The surreal and complex movie by director Samuel Maoz includes what could be seen as a critical view of the Israeli military.
It also won the Grand Jury prize at this month's Venice Film Festival, but Regev, who has frequently criticised Israel's cultural elite, is not a fan ─ though she reportedly said at the time of the Venice festival that she had not seen it.
After having walked out last year, she was not invited to this year's Ophir Awards ─ Israel's version of the Oscars ─ on Tuesday evening.
She instead appeared live on her Facebook page to criticise the movie and members of Israel's Film and Television Academy.
She referred to a striking scene in the film and called it a "blood libel."
"As a minister and mother who has served in the Israeli army, I am ashamed that such a film has won such a prestigious prize," she posted on Facebook after the award was given.
"It's outrageous that Israeli artists contribute to the incitement of the young generation against the most moral army in the world by spreading lies in the guise of art," the minister said in the post.
An allegation from the Middle Ages -─ that Jews murdered Christian children to use their blood for ritual purposes ─ gave rise to the term "blood libel".
Academy director Mosh Danon said: "Criticism is meant to strengthen and support.
"Some of us choose to do this by means of stories," he said, according to Israeli media.
"There is no us and you. There are no enemies. There is only a strong desire to fix and improve, together with the establishment."

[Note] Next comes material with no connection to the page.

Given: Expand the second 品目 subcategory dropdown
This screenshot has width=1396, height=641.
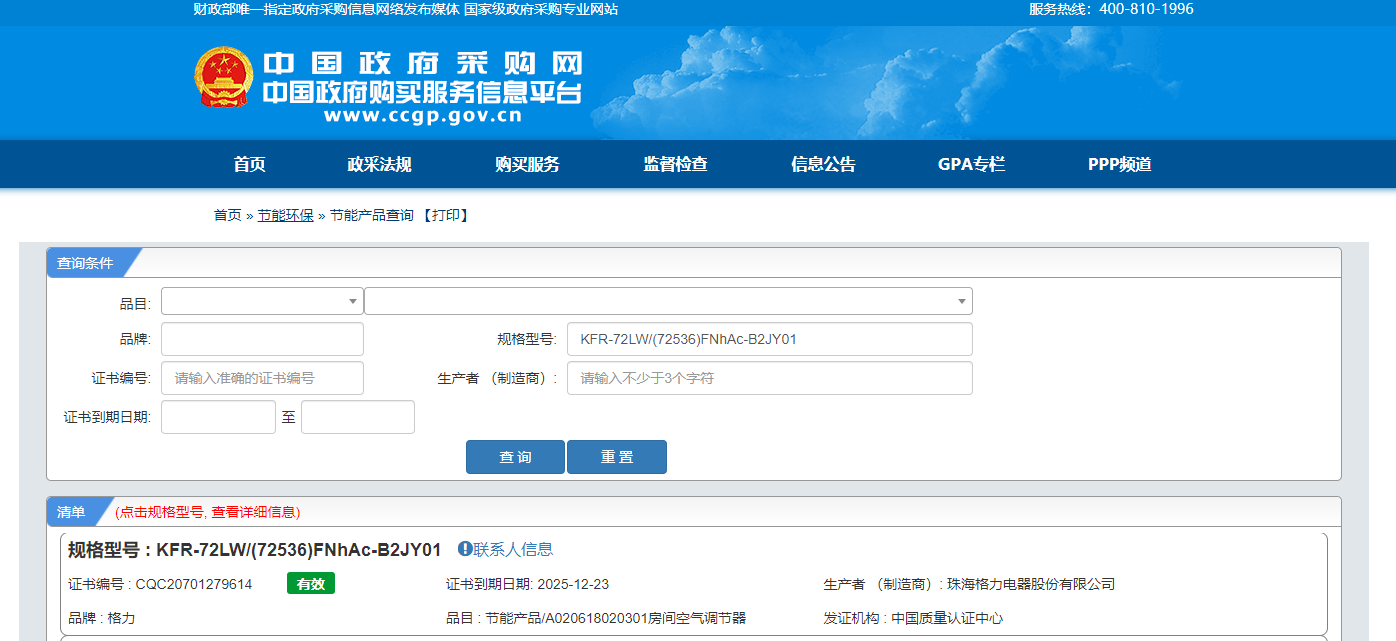Looking at the screenshot, I should click(667, 301).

Winning best picture at the Ophir Awards makes the film eligible for inclusion in the foreign-language category at the Oscars, or Academy Awards, in the United States.
Regev, who belongs to what is seen as Israel's most right-wing government ever, has repeatedly taken on the country's largely left-wing Jewish cultural elite.
They have accused her of seeking to muzzle them, including by promoting a bill to cut subsidies to cultural institutions deemed not "loyal" to the state.
Last year, she was booed on arrival at a cultural conference and hit back from the podium.
"As the famous Chinese philosopher Sun Tzu once said: 'Cut the BS,'" she said.